TASK MATERIAL:
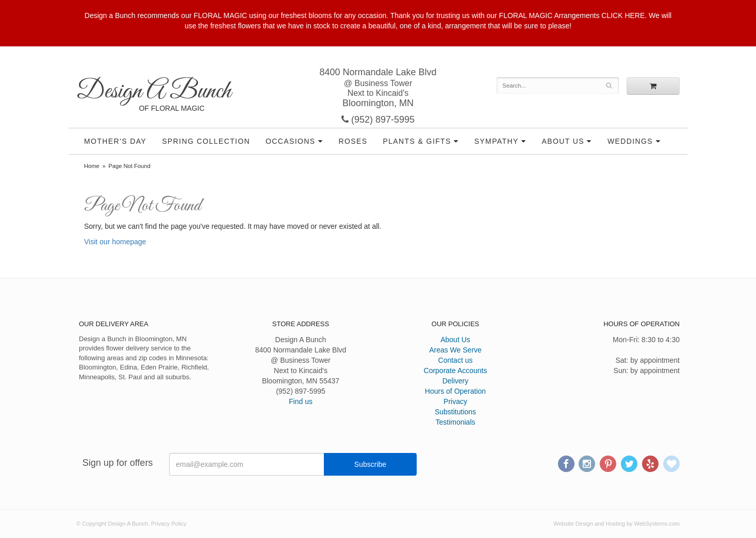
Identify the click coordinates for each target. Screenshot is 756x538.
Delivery (455, 381)
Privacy (455, 401)
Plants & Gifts (417, 141)
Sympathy (497, 141)
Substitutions (455, 412)
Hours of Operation (455, 391)
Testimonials (455, 422)
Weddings (630, 141)
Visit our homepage (115, 242)
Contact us (455, 360)
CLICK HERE (623, 15)
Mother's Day (115, 141)
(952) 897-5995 (378, 120)
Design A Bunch (154, 91)
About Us (563, 141)
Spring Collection (206, 141)
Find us (301, 401)
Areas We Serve (455, 350)
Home (92, 166)
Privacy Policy (169, 524)
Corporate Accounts (455, 371)
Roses (353, 141)
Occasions (290, 141)
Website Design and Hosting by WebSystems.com (616, 524)
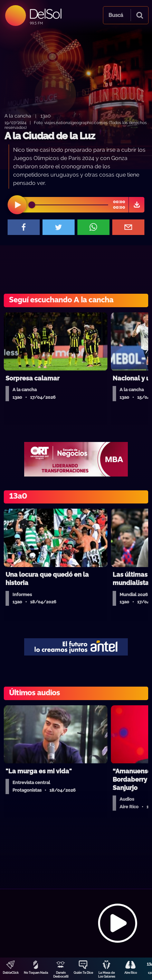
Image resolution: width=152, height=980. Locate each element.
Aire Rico (130, 972)
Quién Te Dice (83, 972)
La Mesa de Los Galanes (106, 974)
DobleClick (11, 972)
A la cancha (18, 116)
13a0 (46, 116)
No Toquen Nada (36, 972)
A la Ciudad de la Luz (50, 136)
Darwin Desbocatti (61, 974)
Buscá (116, 15)
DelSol (45, 14)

EXERCISE: Reproduce the whole listing above line for line, leaving out the pictures.

EXERCISE OUTPUT:
Identify the click coordinates for each target. Screenshot is 756x538.
Delivery (455, 381)
Privacy (455, 401)
Plants & Gifts (417, 141)
Sympathy (497, 141)
Substitutions (455, 412)
Hours of Operation (455, 391)
Testimonials (455, 422)
Weddings (630, 141)
Visit our homepage (115, 242)
Contact us (455, 360)
CLICK HERE (623, 15)
Mother's Day (115, 141)
(952) 897-5995 (378, 120)
Design A Bunch (154, 91)
About Us (563, 141)
Spring Collection (206, 141)
Find us (301, 401)
Areas We Serve (455, 350)
Home (92, 166)
Privacy Policy (169, 524)
Corporate Accounts (455, 371)
Roses (353, 141)
Occasions (290, 141)
Website Design and Hosting by WebSystems.com (616, 524)
Image resolution: width=152, height=980. Locate each element.
Aire Rico (130, 972)
Quién Te Dice (83, 972)
La Mesa de Los Galanes (106, 974)
DobleClick (11, 972)
A la cancha (18, 116)
13a0 (46, 116)
No Toquen Nada (36, 972)
A la Ciudad de la Luz (50, 136)
Darwin Desbocatti (61, 974)
Buscá (116, 15)
DelSol (45, 14)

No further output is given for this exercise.